Late or out of place corn plants rarely produce an economical return in modern corn production. As a result, farmers invest heavily in planter technologies designed to increase the number of plants expected to produce a fully developed ear, as a percentage of the total plants that emerge. For example, if a farmer plants 34,000 seeds per acre, he expects (based on the pure live seed rating of his seed lot) at least 95% of the seeds to produce an emerging seedling. Until electronic innovations in planter row units became commercially available, data typically showed that perhaps only 80-90% of those emerging plants would produce a uniform and timely seedling under average conditions.

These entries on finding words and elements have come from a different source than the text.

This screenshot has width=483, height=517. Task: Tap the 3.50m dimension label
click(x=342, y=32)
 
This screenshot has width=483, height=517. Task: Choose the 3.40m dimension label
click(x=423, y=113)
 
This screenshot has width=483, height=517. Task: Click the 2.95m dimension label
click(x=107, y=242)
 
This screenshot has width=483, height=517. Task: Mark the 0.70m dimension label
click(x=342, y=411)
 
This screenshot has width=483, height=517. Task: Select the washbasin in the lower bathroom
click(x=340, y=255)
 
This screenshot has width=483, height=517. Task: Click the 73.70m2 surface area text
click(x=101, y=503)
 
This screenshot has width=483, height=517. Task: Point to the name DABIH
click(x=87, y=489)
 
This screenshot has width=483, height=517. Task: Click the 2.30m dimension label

Expressed as a percentage, this is referred to in the industry as the Net Effective Stand % (NES). Planter improvements have increased NES to perhaps 90% or more, removing approximately half of the non-effective plants. That still leaves approximately (conservatively) at least 5% of the plants as non-effective. In a stand of 34,000, this would represent 1700 or more plants that are in effect, weeds.
In other words, every 1% improvement in NES stands results in approximately 300 plants per acre, or over 2 bushels/acre, which on 80 million acres results in a gross benefit of 160 million bushels of corn, or nearly $0.5 B in revenue.
However, determining the location of such underperforming plants remains elusive, since they can be virtually anywhere within the stand. The task of finding them manually is costly and unrealistic. For example, evaluating plant stands such as corn have up until recently required manual counting and visual characterization by an agronomist or trained practitioner. In fact, such an evaluation is only conducted on an infrequent basis, and even then, only with small subsamples within a given field. More recently, unmanned aerial vehicles have developed camera technologies and applications to count individual plants, however, such technology has been unable to detect and/or quantify characteristics of individual plants. The remaining non-effective members of the population in the field therefore consume resources without the desired outcome.
What is needed in the art is a system and method for determining characteristics of individual plants, newly emergent and during the growing season, in an automated and efficient manner, then subsequently managing the plant stand, thereby optimizing the NES and harvest for the entire population.